Sometimes things that are very common knowledge or common sense to me and to people in the US do not necessarily register on the minds of people in El Salvador. And I’m not just talking about people at the Pastoral House. I’m also not saying that this is a bad thing. It’s just different and something I often have a hard time adjusting to.
A prime example of this happened during school today. I had just finished the first four classes of the day when the bell rang signaling the end of the fourth period and the beginning of the 10-minutes recess. I gathered my things and walked to my last class of the day, my 1st grade class. I greeted the teacher and students.

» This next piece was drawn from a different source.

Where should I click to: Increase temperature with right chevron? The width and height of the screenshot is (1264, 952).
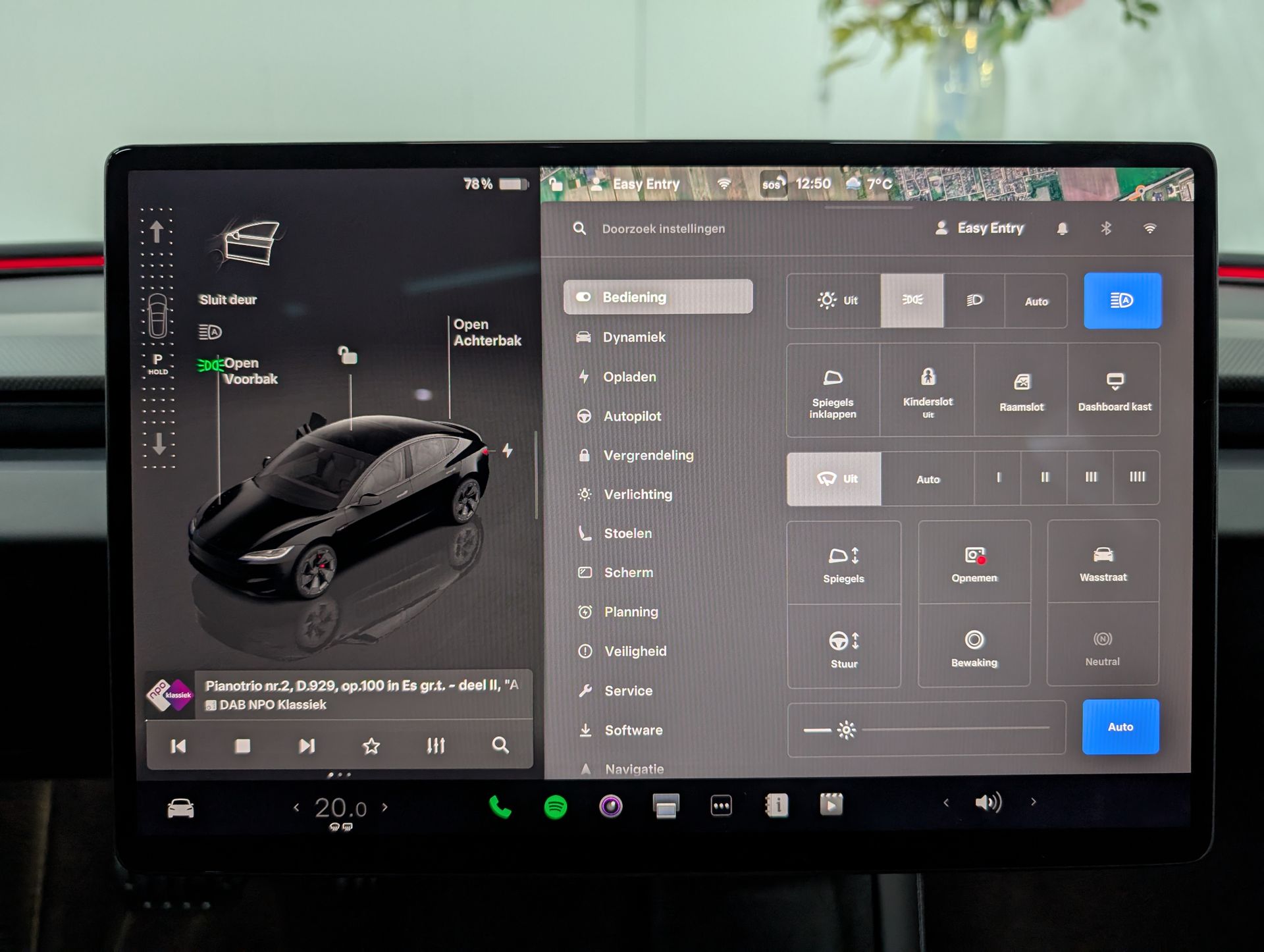(385, 807)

I sat down at the teacher’s desk, as I always do, to review my lesson plans for today’s class. I got my supplies out for the class.
Soon the bell rang signaling that the recess time was over and the final period had begun. The teacher and all the students entered the classroom. As I was about to get up to begin class the teacher told me that we weren’t having the final class today; all the students at the school were going home. Okay. Do you think this is information that you could have given me before the bell rang? Was there some purpose for me sitting down and reviewing the lesson plans that I wouldn’t be teaching? And why did the school have that last recess at all if they were all going to be going home after the bell anyway?
The answer to all these questions: Your guess is as good as mine. And there probably is no actual reason. That’s just the way it is and I can’t explain it because I don’t know why. I doubt the teacher could explain why. This situation also is not consistent with what’s happened in the past when we don’t have the last period. For example, yesterday we had no final period because there was a meeting at school. Of course, I didn’t know that ahead of time but that comes as no surprise. However, yesterday when we had no final period the whole school was dismissed right after the fourth period class.
When I got home I walked up to Kathy’s office to tell her why I was home early. I explained the situation and that the teacher hadn’t told me we weren’t going to be having a last period. Kathy immediately responded, “Why didn’t she tell you that before the bell rang?” You see, as a fellow gringo, Kathy understands my confusion. She knows that in the US this would be seen as a waste of time and possibly also rude. We chatted a short while about similar things that happen here in El Salvador like inconsistencies in how things are done, prioritizing that doesn’t make sense, things people don’t do that are a part of normal processes in the US, etc.
But why? I wish there was a better answer other than, “That’s just the way it is.” I don’t like answers like that. It feels cheap, like a way of circumventing providing an actual answer to a question. But I’m not sure how else to explain it, not to myself and not to others. And even though I know that there is sometimes no good answer to the reason things happen here, I often forget and go in search for an explanation only to end up frustrated. But that’s just the way it is. That’s life in El Salvador.